Right now though I'm unsure which
raw
components we'd even want to add up though... because it's not as simple as "ignore the parent, always add up the children" or anything (at a glance), say taking the example:> require('marked').lexer('> I am using marked.') [ { type: "blockquote", raw: "> I am using marked.", tokens: [ { type: "paragraph", raw: "I am using marked.", text: "I am using marked.", tokens: [ { type: "text", raw: "I am using marked.", text: "I am using marked." } ] } ] }, links: {} ]
The same content "I am using marked." is repeated 3 times in
raw
... and the top-most node also includes the prefix"> "
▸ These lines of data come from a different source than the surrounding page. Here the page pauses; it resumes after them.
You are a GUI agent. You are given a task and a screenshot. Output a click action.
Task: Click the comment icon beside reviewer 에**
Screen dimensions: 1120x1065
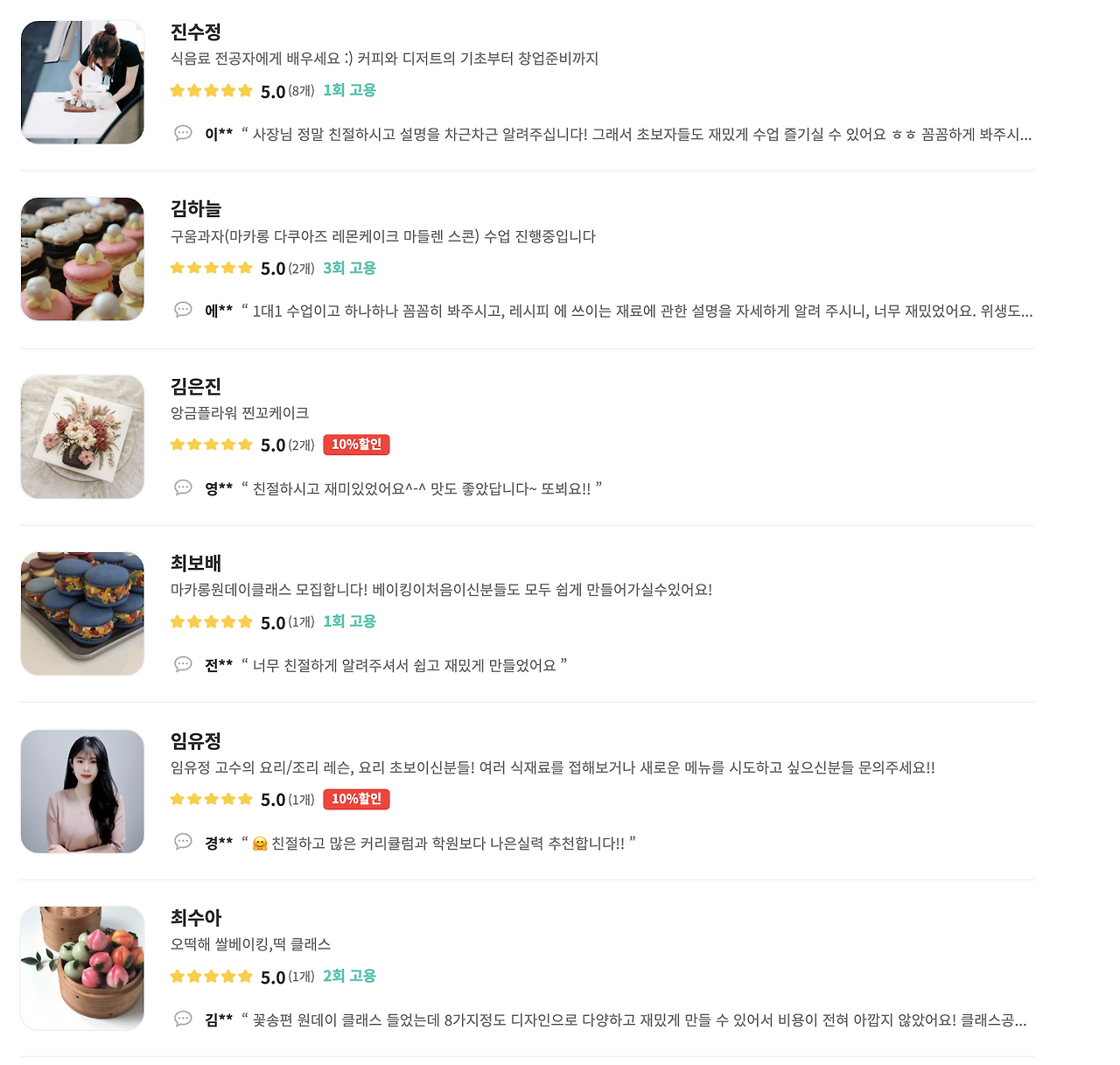183,310
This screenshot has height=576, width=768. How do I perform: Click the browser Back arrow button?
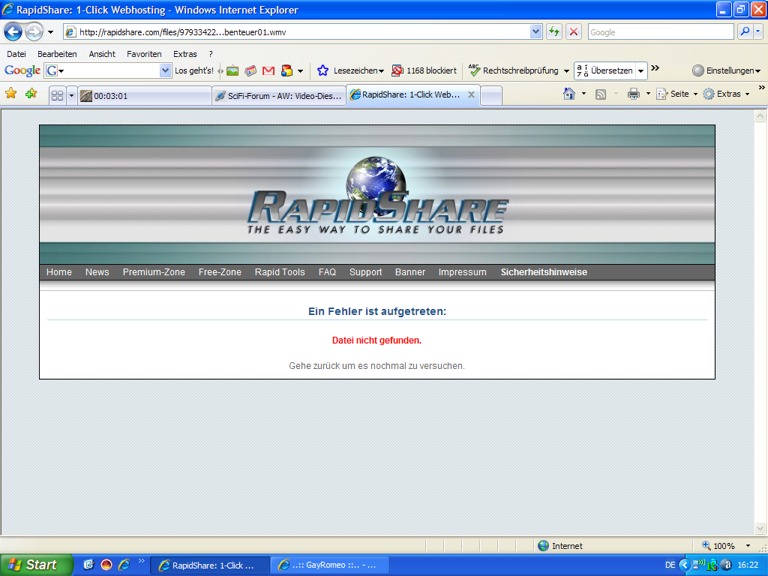13,32
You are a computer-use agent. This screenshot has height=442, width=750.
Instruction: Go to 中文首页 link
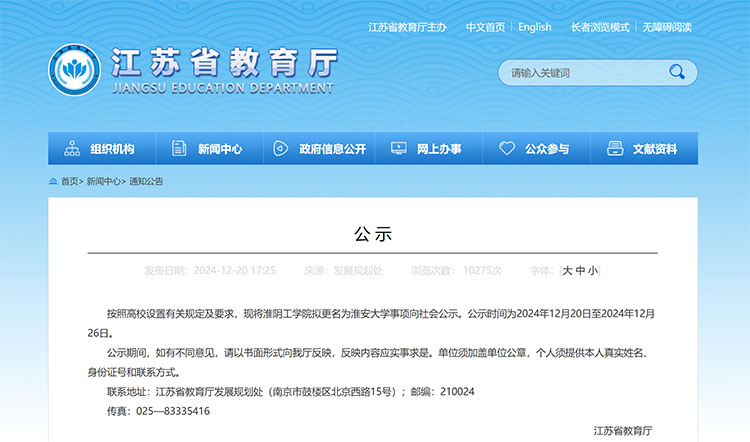485,27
for the block quote... we'd need to know that block quote started at index0
and that paragraph started at position2
(or 3, etc, it would depend in the whitespace I imagine)...I mean I suppose we could try to write handlers for each type of token on our side... so that we analyze the
>...
prefix ourselves, then increment the index accordingly before we jump into the children... I think I was hoping it might be easier than that... the big benefit would be if we could leveragemarked
with just some very simple glue code. As soon as we have to build a whole in-between analyzer... the benefits start to disappear fast.Might be time to dig into the lexer source and poke around.
It's really a problem, and I have no idea about how to put lex
result back to the content, what I am focusing on will only be the parts which are not code, rather than everything.
Even lex
can return all information (like index) we needed for customizing the content, I still think we might need to execute the rendering tasks several times, if I want to handle different types of content, so that it definitely will slow the site.
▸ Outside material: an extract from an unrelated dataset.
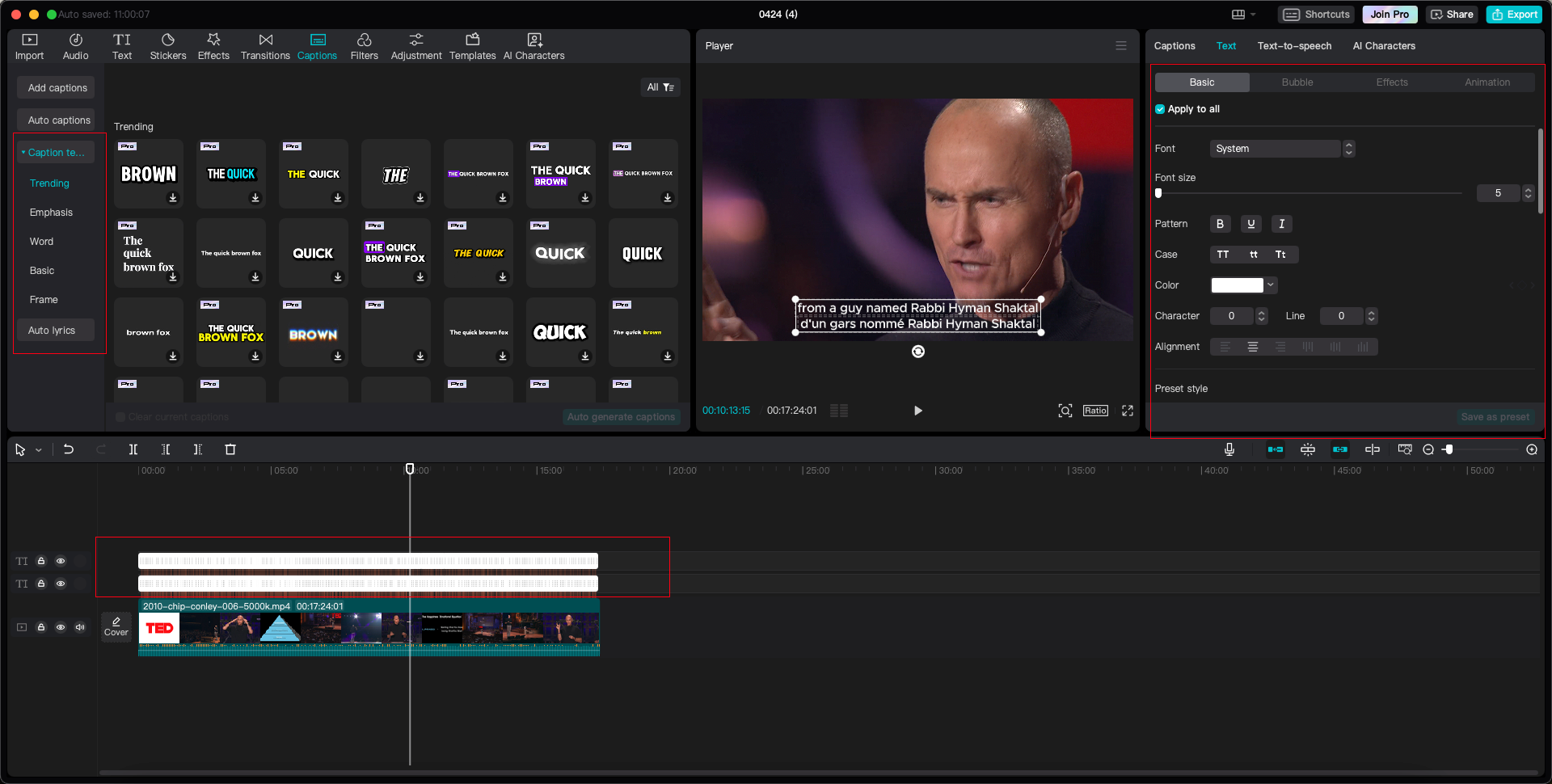The height and width of the screenshot is (784, 1552).
Task: Select the Bubble tab
Action: (x=1297, y=82)
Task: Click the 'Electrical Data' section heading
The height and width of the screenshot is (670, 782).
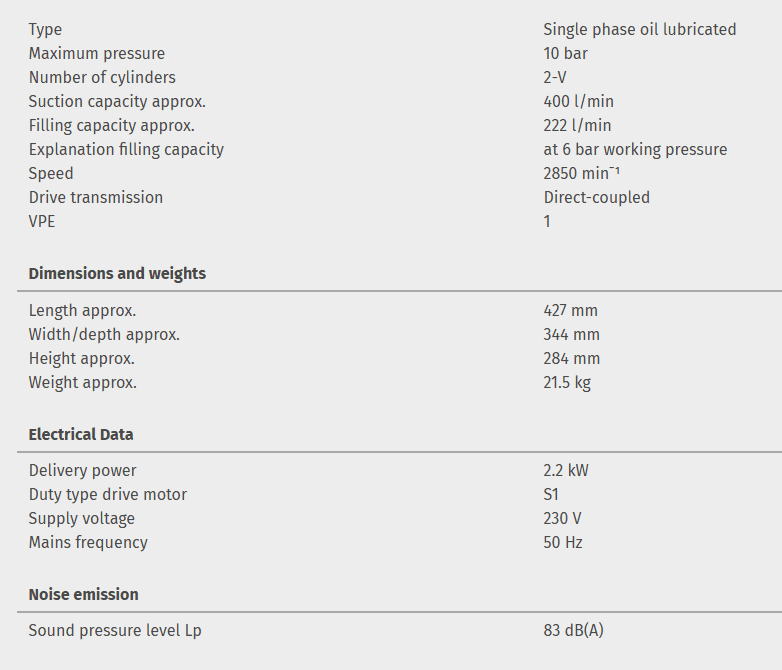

@UziTech Is there any way we can custom the pipeline and do a step-by-step processing for the content? The best will be that we can even custom the tasks order in pipeline.
For example:
```code```\n\n<!-- commnents --> here\n\n```<!-- commnents -->```\n# <!-- commnents --> in heading `code`\n
marked(content, [
'code',
'custom1',
'heading',
'custom2',
]);
- Code step (Should only use code rules to handle the content):
<pre><code>code</pre></code>\n\n<!-- commnents --> here\n\n<pre></code><!-- commnents --><pre></code>\n# <!-- commnents --> in heading <code>code</code>\n
- custom parser – Comment Replacer (can use Marked's render or render content as you wish)
// Replace '<!-- custom commnents -->' into 'text' (will ignore the code block):
<pre><code>code</pre></code>\n\ntext here\n\n<pre></code><!-- commnents --><pre></code>\n# text in heading <code>code</code>\n
- heading step
<pre><code>code</pre></code>\n\ntext here\n\n<pre></code><!-- commnents --><pre></code>\n<h1>text in heading <code>code</code></h1>\n
- custom parser – Add custom links to heading
<pre><code>code</pre></code>\n\ntext here\n\n<pre></code><!-- commnents --><pre></code>\n<h1 href='#text-1024'>text in heading <code>code</code></h1>\n
- return result
I don't think I need to open a new issue for what I said above, if you prefer me to do that, let me know.